═══ Task material

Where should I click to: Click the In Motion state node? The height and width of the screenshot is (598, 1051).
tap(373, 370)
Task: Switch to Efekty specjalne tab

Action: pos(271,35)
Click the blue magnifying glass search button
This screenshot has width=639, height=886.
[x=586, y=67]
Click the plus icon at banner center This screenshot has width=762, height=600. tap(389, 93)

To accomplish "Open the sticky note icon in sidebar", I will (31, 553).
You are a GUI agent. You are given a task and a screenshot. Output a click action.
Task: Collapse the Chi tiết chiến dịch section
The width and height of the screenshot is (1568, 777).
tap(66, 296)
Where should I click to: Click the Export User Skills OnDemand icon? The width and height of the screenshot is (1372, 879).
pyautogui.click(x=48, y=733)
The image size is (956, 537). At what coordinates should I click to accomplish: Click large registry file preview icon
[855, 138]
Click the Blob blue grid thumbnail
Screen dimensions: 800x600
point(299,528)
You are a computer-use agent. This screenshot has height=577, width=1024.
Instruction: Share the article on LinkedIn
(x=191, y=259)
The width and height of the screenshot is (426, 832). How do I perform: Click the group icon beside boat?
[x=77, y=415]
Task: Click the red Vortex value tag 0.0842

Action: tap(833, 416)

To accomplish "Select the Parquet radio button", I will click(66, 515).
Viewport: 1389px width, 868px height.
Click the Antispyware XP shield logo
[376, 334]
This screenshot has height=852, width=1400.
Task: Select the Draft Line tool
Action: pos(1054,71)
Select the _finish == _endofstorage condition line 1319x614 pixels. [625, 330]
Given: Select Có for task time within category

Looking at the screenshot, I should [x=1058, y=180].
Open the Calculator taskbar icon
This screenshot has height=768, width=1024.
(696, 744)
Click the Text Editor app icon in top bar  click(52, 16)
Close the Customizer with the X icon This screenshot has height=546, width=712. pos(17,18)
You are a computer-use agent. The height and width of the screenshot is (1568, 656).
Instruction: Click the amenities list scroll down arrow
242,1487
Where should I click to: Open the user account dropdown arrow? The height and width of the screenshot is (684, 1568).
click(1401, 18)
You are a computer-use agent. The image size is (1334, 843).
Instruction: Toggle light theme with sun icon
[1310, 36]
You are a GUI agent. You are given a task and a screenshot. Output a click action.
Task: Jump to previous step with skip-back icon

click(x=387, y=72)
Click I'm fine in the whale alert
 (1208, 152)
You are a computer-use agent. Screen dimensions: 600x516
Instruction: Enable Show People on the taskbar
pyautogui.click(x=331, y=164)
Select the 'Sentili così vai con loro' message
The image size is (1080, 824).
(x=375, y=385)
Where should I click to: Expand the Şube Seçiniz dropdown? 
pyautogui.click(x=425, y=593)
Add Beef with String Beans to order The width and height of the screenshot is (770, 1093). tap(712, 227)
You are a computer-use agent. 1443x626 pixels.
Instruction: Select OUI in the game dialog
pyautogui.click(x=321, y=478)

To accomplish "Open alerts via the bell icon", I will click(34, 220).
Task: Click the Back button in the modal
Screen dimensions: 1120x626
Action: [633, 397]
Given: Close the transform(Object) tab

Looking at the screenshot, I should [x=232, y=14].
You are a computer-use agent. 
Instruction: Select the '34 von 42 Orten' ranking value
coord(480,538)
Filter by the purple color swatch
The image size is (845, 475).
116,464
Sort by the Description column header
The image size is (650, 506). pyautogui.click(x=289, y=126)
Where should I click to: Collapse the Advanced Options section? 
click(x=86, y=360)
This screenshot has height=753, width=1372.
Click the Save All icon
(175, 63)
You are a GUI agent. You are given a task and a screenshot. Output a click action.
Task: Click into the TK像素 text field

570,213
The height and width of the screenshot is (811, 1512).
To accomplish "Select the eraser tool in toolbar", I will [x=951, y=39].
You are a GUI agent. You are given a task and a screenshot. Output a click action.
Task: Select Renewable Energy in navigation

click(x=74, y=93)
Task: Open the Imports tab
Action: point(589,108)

══════

From the line with "Task: Click into the TK像素 text field" to the final line of the data above, please reproduce every line exactly and add nothing.

> _The completed task_
Task: Click into the TK像素 text field

570,213
The height and width of the screenshot is (811, 1512).
To accomplish "Select the eraser tool in toolbar", I will [x=951, y=39].
You are a GUI agent. You are given a task and a screenshot. Output a click action.
Task: Select Renewable Energy in navigation

click(x=74, y=93)
Task: Open the Imports tab
Action: point(589,108)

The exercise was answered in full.